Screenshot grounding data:

((

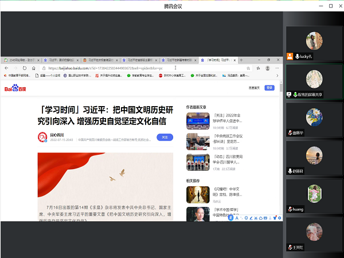
Task: Click the blue input method icon in floating toolbar
Action: point(230,217)
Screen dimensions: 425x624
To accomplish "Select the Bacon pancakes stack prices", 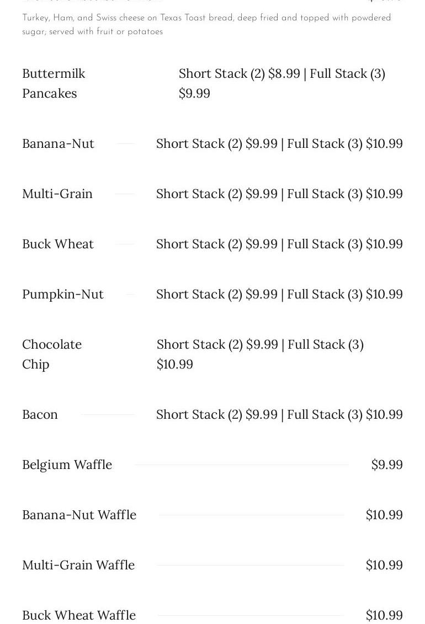I will 279,414.
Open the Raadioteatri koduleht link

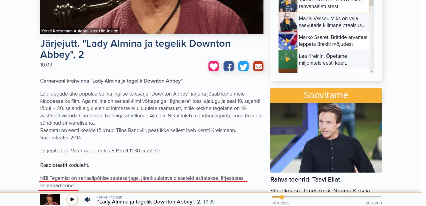coord(65,165)

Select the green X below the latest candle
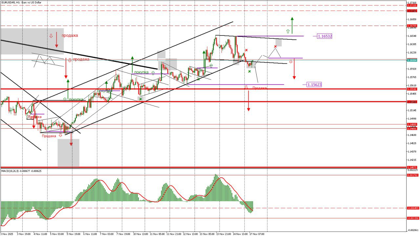pyautogui.click(x=249, y=71)
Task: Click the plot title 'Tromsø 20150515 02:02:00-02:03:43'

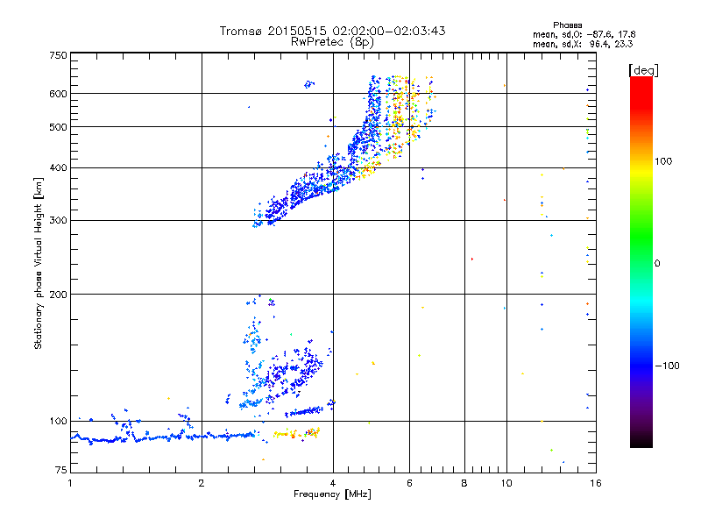Action: (332, 31)
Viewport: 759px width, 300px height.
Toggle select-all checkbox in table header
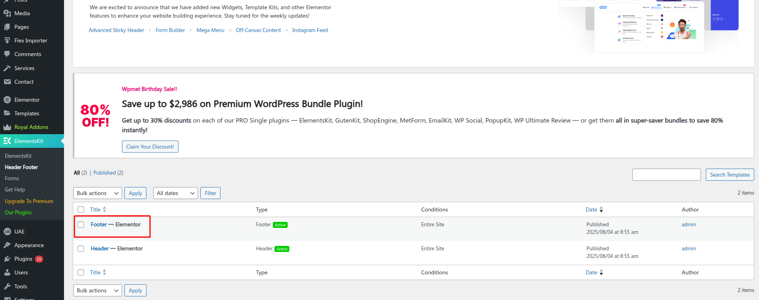(81, 209)
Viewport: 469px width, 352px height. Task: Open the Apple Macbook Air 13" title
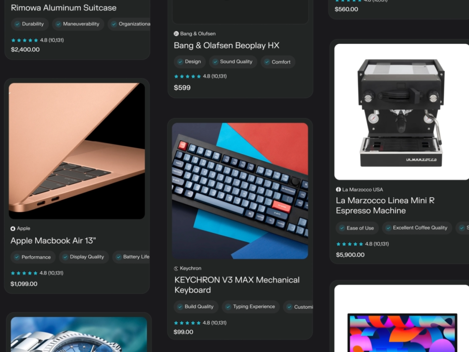[x=53, y=241]
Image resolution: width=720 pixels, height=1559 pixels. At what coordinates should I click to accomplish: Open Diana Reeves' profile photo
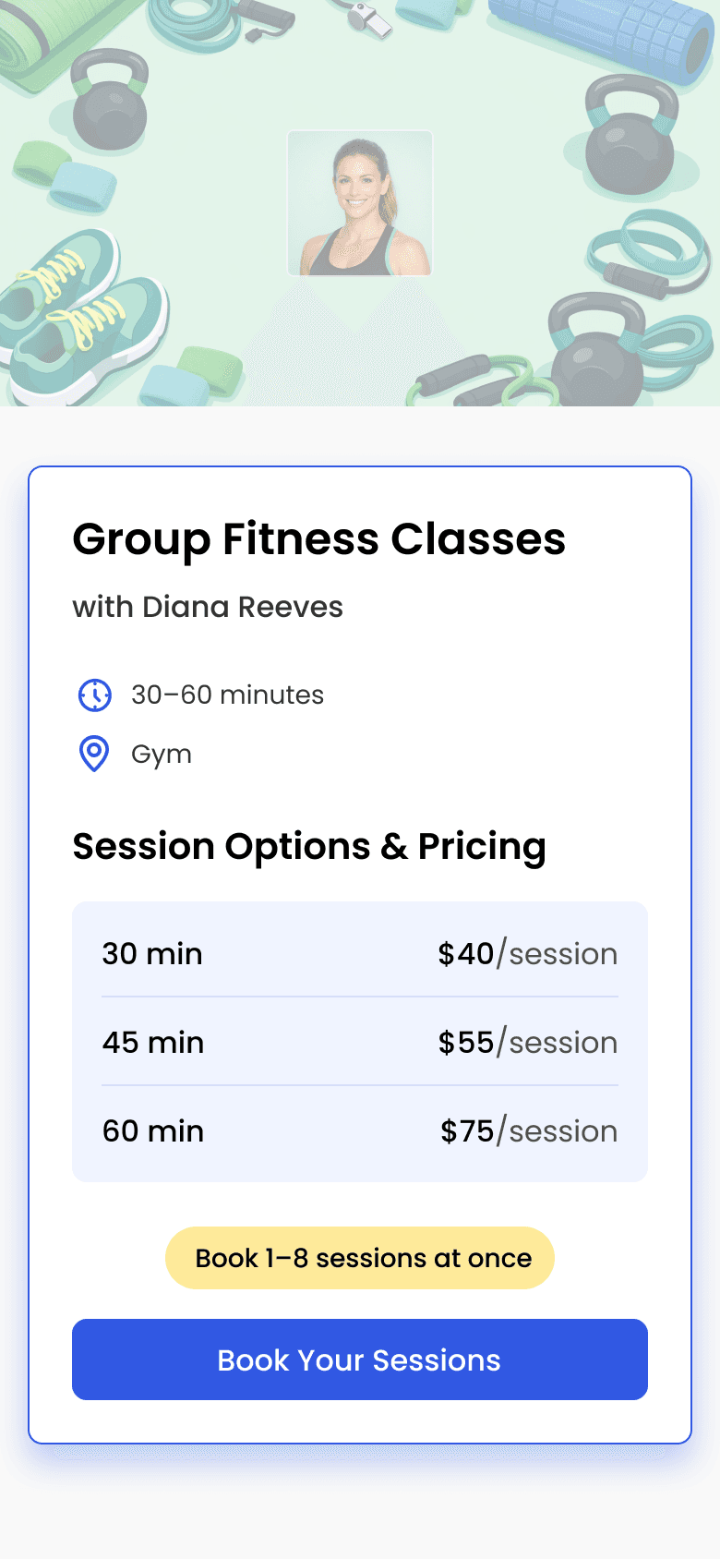(360, 203)
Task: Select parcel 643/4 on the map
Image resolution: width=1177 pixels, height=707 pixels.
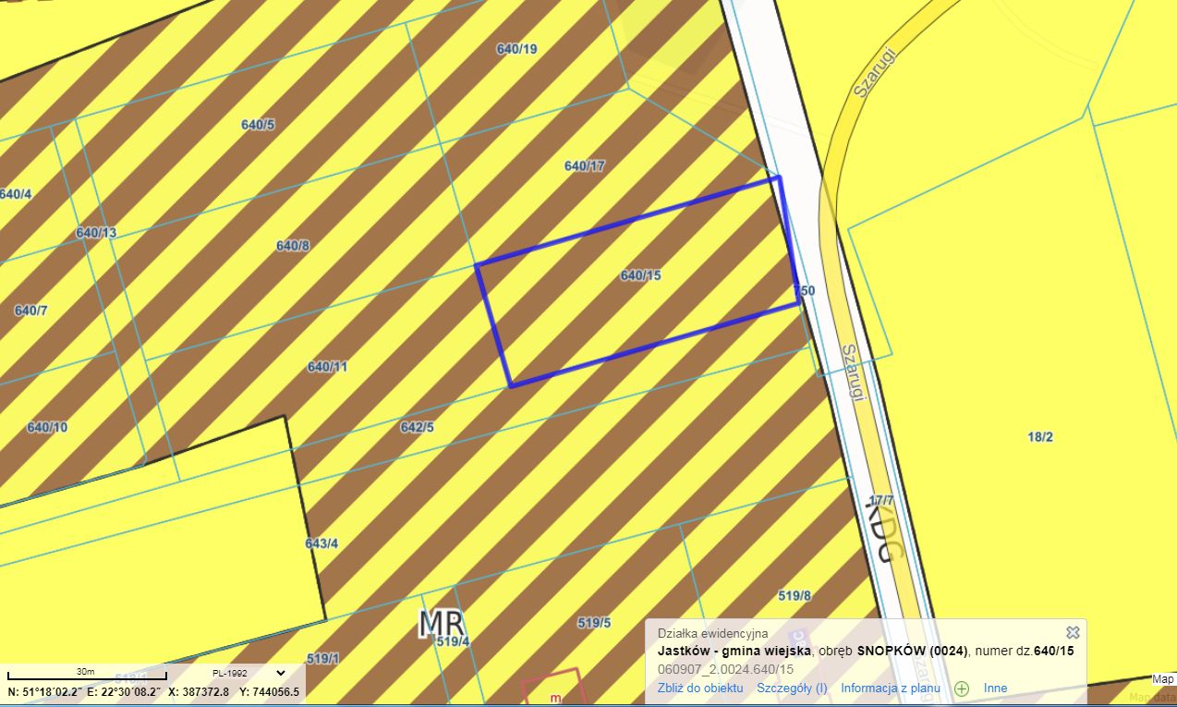Action: click(x=322, y=543)
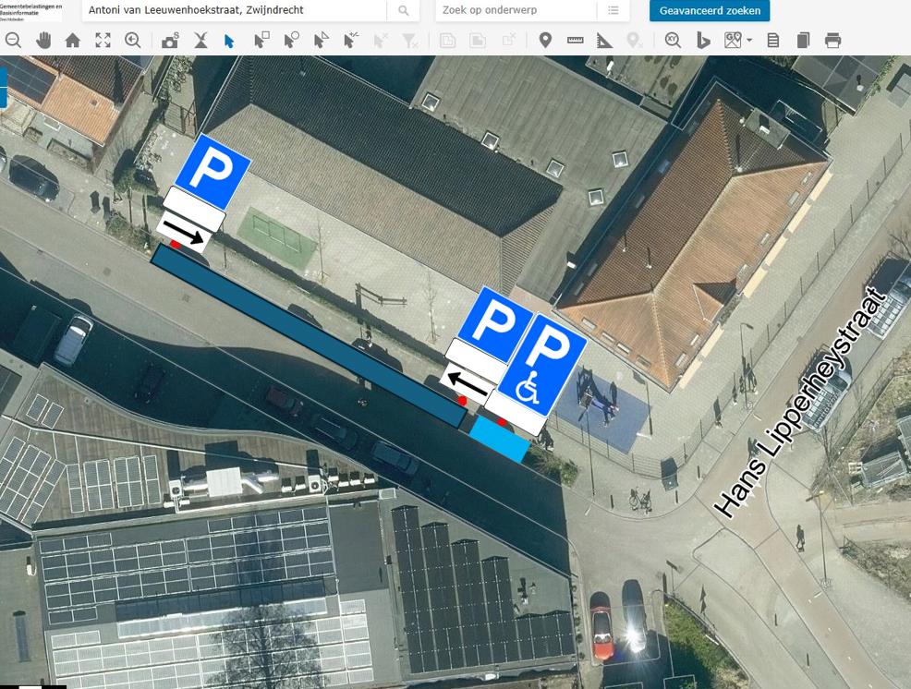The width and height of the screenshot is (911, 689).
Task: Select the pan hand tool
Action: point(43,41)
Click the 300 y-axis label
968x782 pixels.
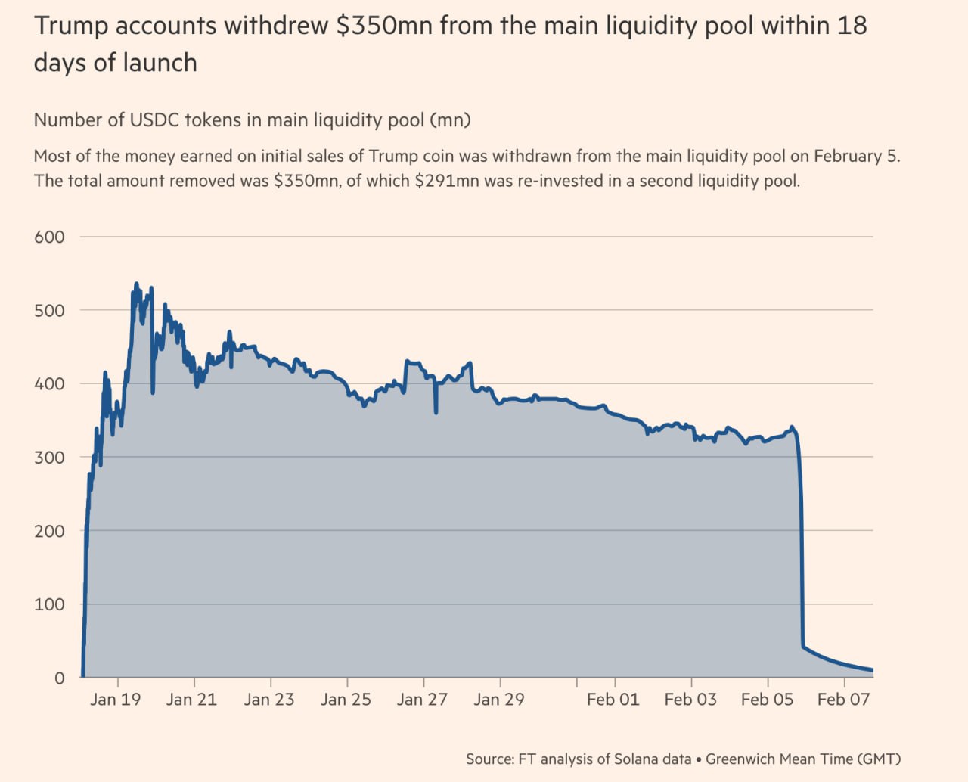pos(49,458)
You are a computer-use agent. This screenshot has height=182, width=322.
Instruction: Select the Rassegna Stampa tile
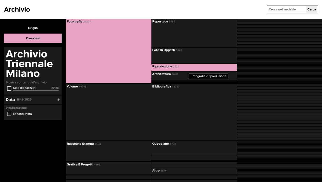108,151

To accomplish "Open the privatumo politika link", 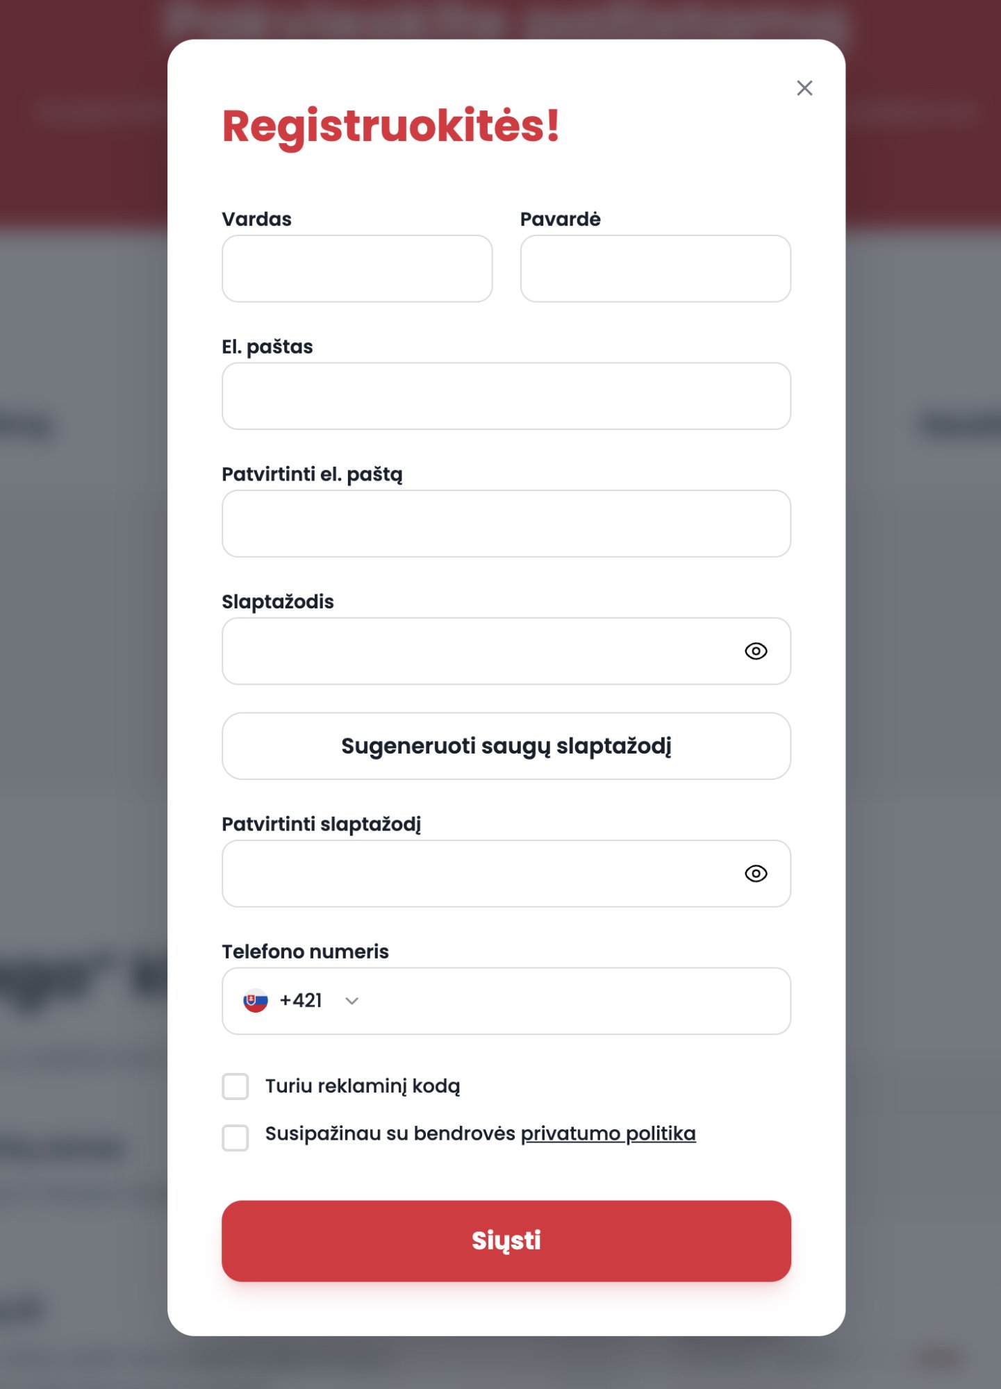I will point(608,1133).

))

**WHAT YOU NEED TO DO:**
Exact copy, no pictures. Write out the lines in the entries above, starting with the line with "Select the green X below the latest candle" and going on through the line with "Task: Select parcel 643/4 on the map", keeping both.

**YOUR RESPONSE:**
Select the green X below the latest candle
pyautogui.click(x=249, y=71)
Task: Click the plot title 'Tromsø 20150515 02:02:00-02:03:43'

Action: (332, 31)
Viewport: 759px width, 300px height.
Toggle select-all checkbox in table header
(81, 209)
Viewport: 469px width, 352px height. Task: Open the Apple Macbook Air 13" title
[x=53, y=241]
Image resolution: width=720 pixels, height=1559 pixels. At what coordinates should I click to accomplish: Open Diana Reeves' profile photo
(360, 203)
Task: Select parcel 643/4 on the map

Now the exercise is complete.